The compensation earned by, and equity awards granted to, Messrs. Meyer and Adams in fiscal year 2011 and reported in the Summary Compensation Table and Grants of Plan-Based Awards Table are consistent with the terms of their respective employment agreements, except that Messrs. Meyer and Adams both agreed to a ten percent (10%) reduction in base pay effective July 1, 2009 in connection with salary reductions occurring across the Company that remained in effect through fiscal year 2011. Neither of such employment agreements provided for specific equity grants in fiscal 2011 or fiscal 2010. The target value of Mr. Meyer’s long-term incentives for fiscal 2011 was reduced by $1,183,577, or twenty-eight percent (28%), compared to the prior fiscal year. For a description of the terms of Mr. Meyer’s and Mr. Adams’ employment agreements, see “Employment Agreements” beginning on page 29.  The other NEOs’ salaries were reduced by 7.5% in accordance with objective salary thresholds as required of all U.S. associates meeting program qualifications.  Subsequently, Mr. Donovan’s salary was increased after his duties were expanded to include responsibility for the account management and consulting segments of the Company’s business in addition to his continuing responsibility for global sales.

On March 28, 2011, Mr. Meyer resigned and his employment agreement was terminated.  On the same day, Mr. Gramaglia, an independent member of the Board of Directors, was named the Interim Chief Executive Officer and President until such time as a permanent chief executive officer is hired.  In connection with the acceptance of this position, Mr. Gramaglia resigned his position as a member of the Compensation Committee and the Governance/Nominating Committee of the Board of Directors.  As a member of the Board of Directors in fiscal year 2011, Mr. Gramaglia received an annual grant of RSUs which are represented in the Summary Compensation Table and Grants of Plan-Based Awards Table.  No equity was awarded to Mr. Gramaglia at the time of his appointment as the Interim Chief Executive Officer and President of the Company.

During fiscal year 2011, the Company neither repriced nor materially modified the terms of any outstanding equity awards.
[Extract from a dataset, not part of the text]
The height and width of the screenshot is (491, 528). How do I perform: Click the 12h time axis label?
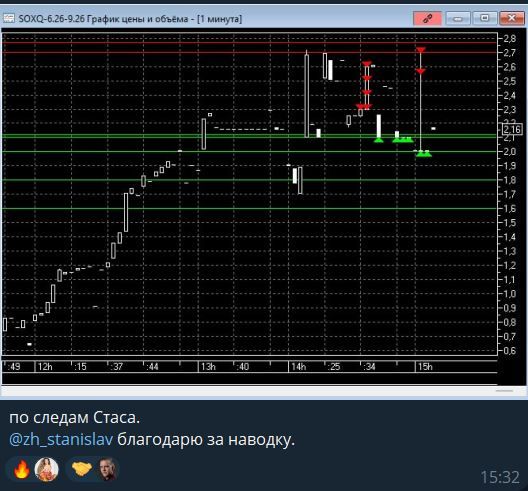tap(45, 366)
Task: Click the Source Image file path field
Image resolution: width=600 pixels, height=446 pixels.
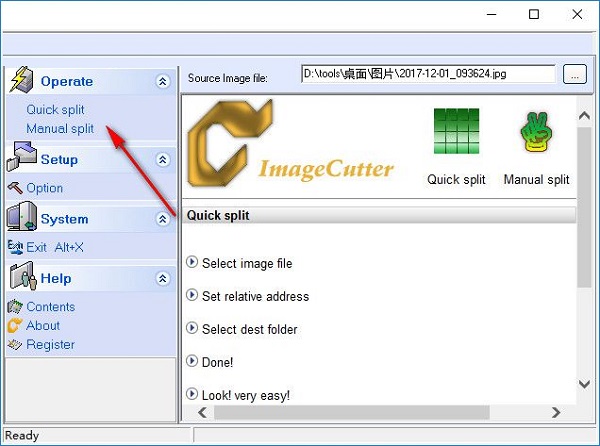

Stock options and RSUs granted in fiscal year 2011 vest over a four-year period in equal increments.  The exercise price of all stock options granted in fiscal year 2011 is the fair market value of the Company’s common stock on the grant date.  Performance units are earned based on the total shareholder return of the Company’s common stock compared to the total shareholder return of a group of peer companies established by the Compensation Committee of the Board of Directors for the period from April 1, 2010 to March 29, 2013.  Earned performance units vest on March 29, 2013.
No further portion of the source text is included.